I'm not for a minute suggesting that justice is being done for the DISemployed, or doing a "Who moved my cheese?" type thing... I guess I'm saying this is the way to get strong!

Submitted by Aaron Em on

...try not to think about how, not only are humans susceptible to infection by T. gondii (also known as toxoplasmosis), but there's some evidence suggesting the possibility that T. gondii infection may actually influence the brain function of infected humans, in much the same way it does in infected rats.

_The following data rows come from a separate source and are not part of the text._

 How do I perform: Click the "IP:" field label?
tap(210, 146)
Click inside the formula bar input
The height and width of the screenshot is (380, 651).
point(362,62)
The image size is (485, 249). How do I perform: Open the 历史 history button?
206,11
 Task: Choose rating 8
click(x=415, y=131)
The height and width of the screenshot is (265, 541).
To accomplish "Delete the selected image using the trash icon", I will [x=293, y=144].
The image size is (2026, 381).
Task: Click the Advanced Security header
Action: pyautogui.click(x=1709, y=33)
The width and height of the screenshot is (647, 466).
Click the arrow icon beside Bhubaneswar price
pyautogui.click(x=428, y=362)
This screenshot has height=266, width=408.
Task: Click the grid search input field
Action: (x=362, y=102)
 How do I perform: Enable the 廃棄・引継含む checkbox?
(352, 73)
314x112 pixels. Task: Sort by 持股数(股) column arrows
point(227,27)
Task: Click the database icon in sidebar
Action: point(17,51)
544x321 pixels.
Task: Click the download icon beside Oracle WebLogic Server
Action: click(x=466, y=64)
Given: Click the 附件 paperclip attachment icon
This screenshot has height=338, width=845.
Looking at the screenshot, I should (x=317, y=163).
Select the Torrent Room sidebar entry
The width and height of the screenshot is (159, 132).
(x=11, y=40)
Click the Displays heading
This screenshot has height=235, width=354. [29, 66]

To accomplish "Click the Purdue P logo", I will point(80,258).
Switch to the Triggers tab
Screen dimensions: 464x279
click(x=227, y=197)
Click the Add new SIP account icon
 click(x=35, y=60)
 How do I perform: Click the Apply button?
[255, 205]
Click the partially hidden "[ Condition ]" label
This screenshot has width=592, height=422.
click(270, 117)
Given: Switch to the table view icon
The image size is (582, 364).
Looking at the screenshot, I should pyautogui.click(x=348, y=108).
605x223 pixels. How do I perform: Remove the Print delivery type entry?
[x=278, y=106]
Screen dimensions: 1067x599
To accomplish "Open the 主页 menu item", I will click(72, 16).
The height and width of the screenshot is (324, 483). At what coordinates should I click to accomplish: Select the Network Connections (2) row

Calling it "mind control" is of course sensationalistic nonsense in either case, not least because I doubt very much that rats possess anything which could remotely be called a 'mind'; that said, there's no reason in theory why T. gondii shouldn't be able to mess with our brain chemistry the same way it does in rats, and at least a few studies which suggest that, once the parasite has infected a human host, that's precisely what it does.

Sleep tight!

gizzardboy's picture
Submitted by gizzardboy on

" there's some evidence suggesting the possibility that T. gondii infection may actually influence the brain function of infected humans, in much the same way it does in infected rats."

I always wondered why some people liked cats so much.